• [TASK]:
Copy every line of the records below where the word "computer" occurs.
***
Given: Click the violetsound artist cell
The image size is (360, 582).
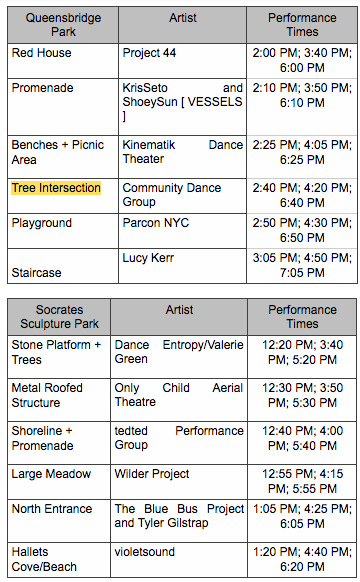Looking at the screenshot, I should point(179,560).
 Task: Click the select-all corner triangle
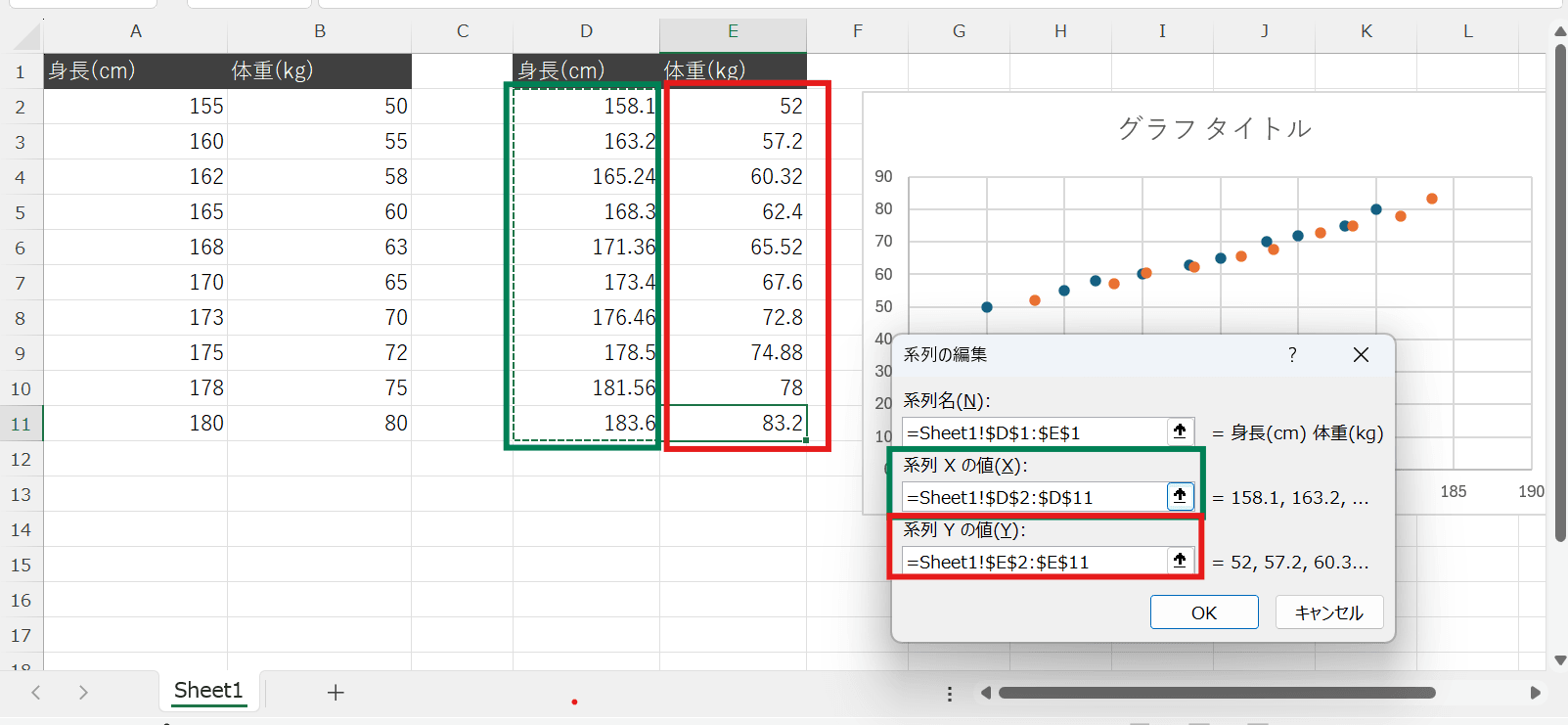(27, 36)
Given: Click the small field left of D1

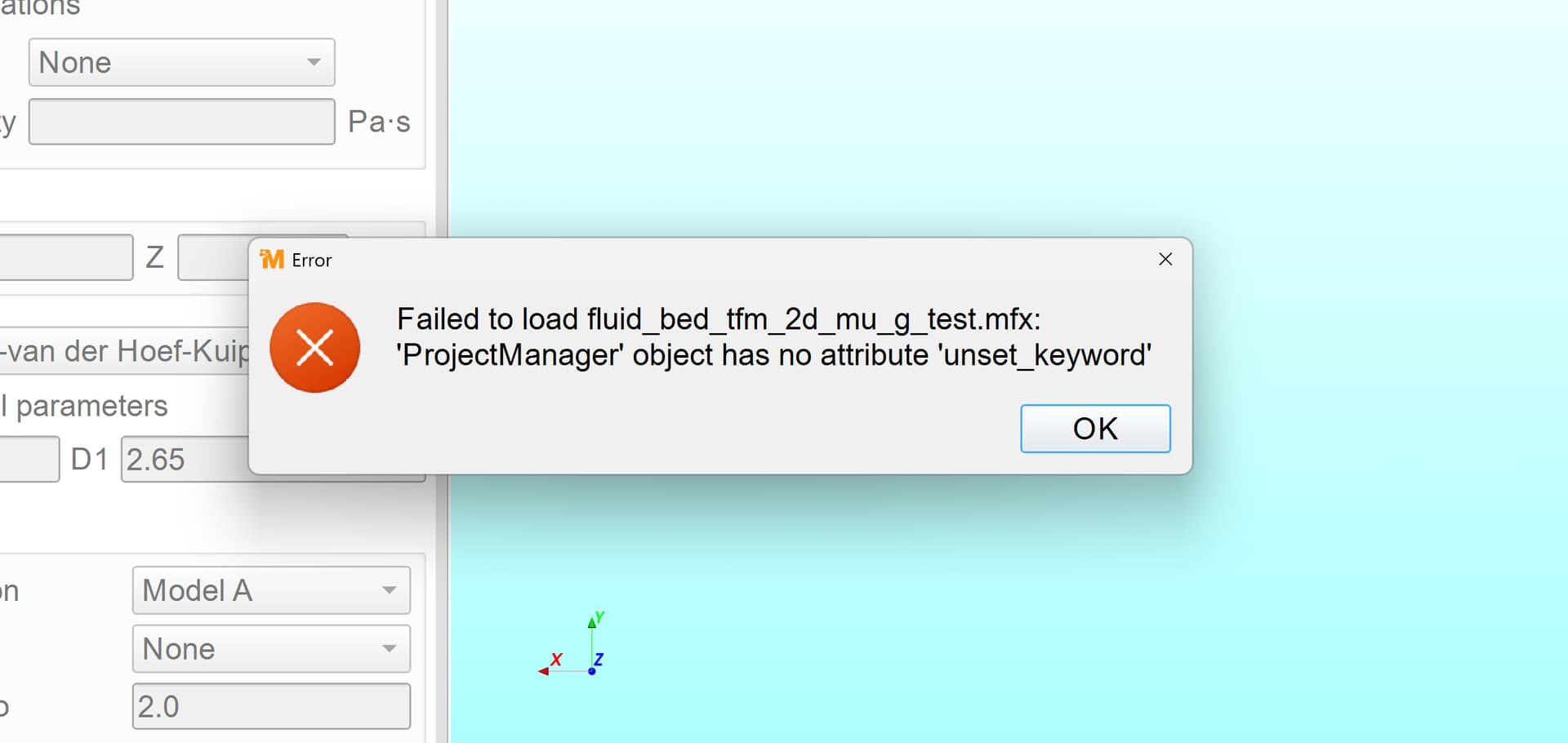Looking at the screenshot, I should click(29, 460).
***
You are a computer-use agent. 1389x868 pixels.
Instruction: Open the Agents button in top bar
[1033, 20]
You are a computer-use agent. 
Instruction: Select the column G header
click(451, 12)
***
• [FINISHED EXERCISE]:
You are a computer-use agent. 1389x868 pixels.
You are a computer-use agent. 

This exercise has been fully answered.